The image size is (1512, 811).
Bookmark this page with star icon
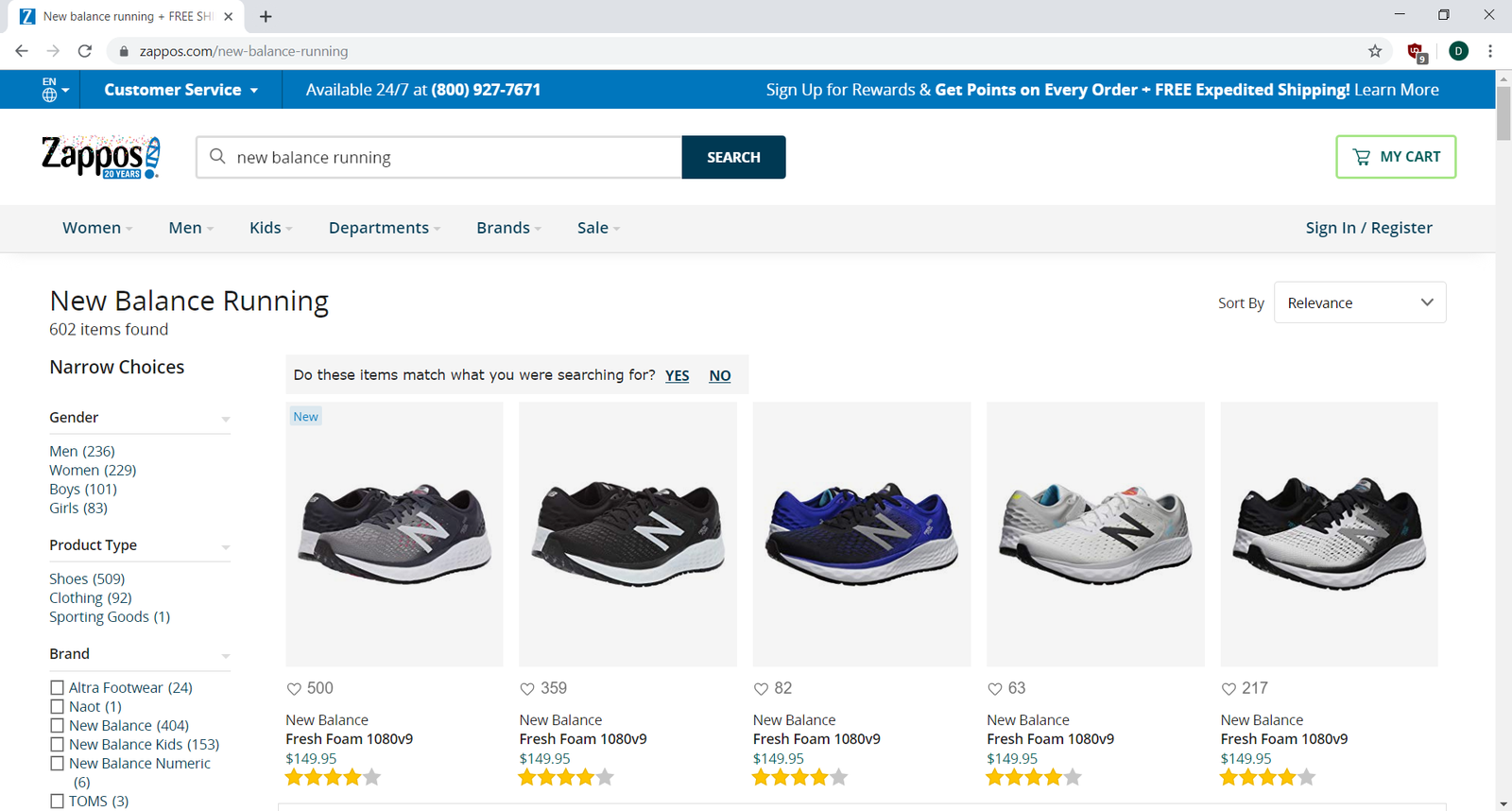pyautogui.click(x=1375, y=51)
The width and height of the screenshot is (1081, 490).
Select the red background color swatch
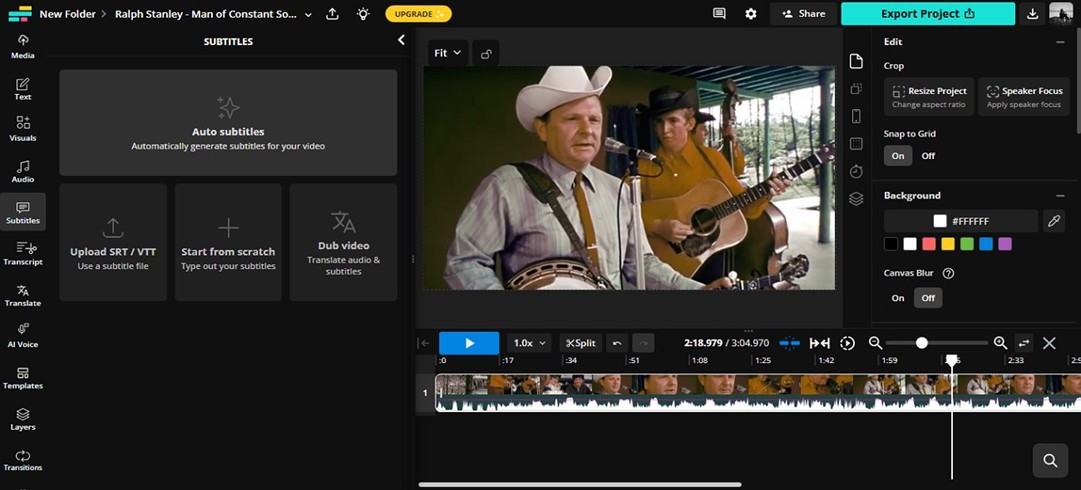point(929,244)
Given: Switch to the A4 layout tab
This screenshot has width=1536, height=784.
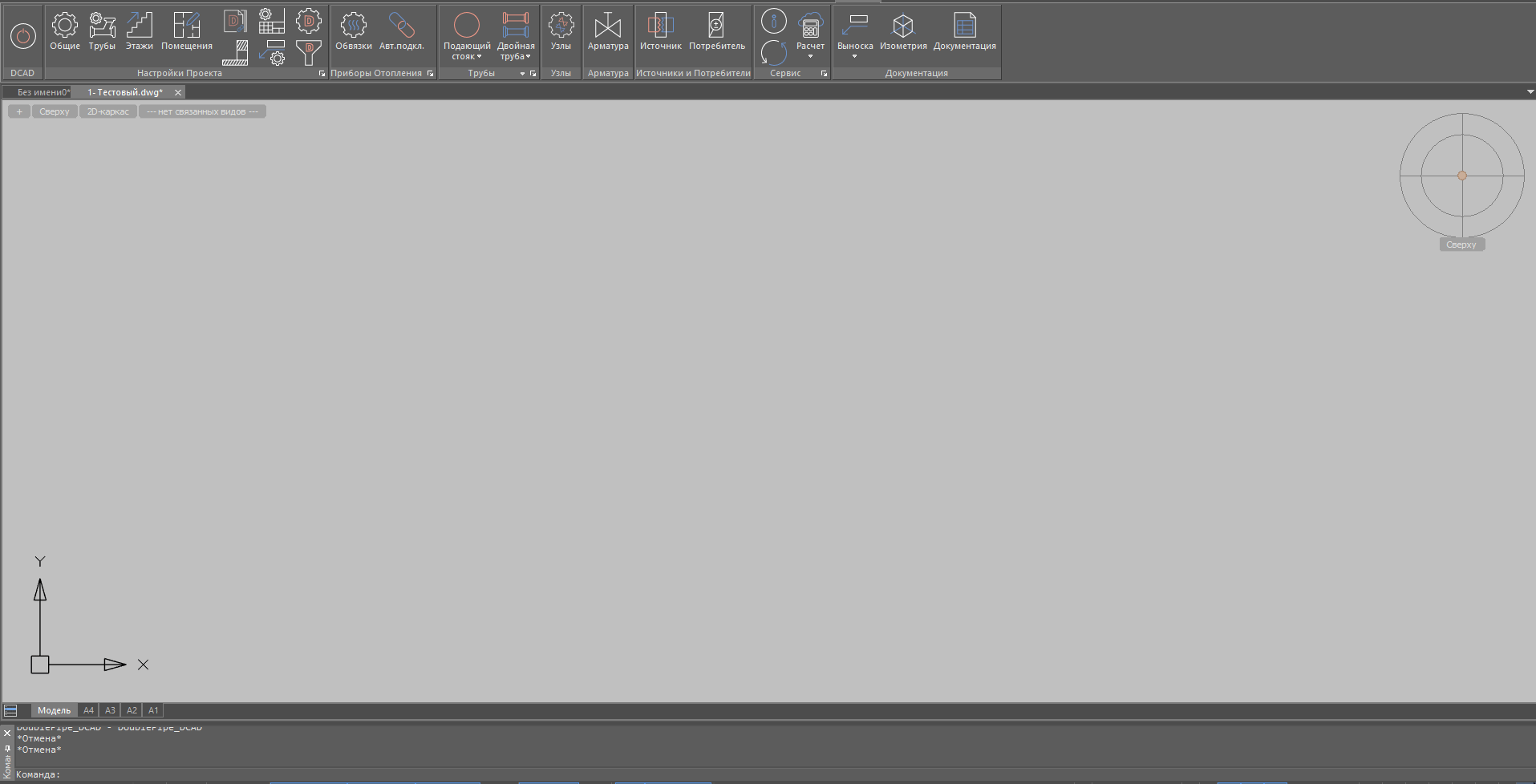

.....

* **OBJECTIVE**
Return every line of the listing above word for word, leaving out the pictures.

* **EXPECTED ANSWER**
The image size is (1512, 811).
Bookmark this page with star icon
pyautogui.click(x=1375, y=51)
The width and height of the screenshot is (1081, 490).
Select the red background color swatch
point(929,244)
Given: Switch to the A4 layout tab
This screenshot has width=1536, height=784.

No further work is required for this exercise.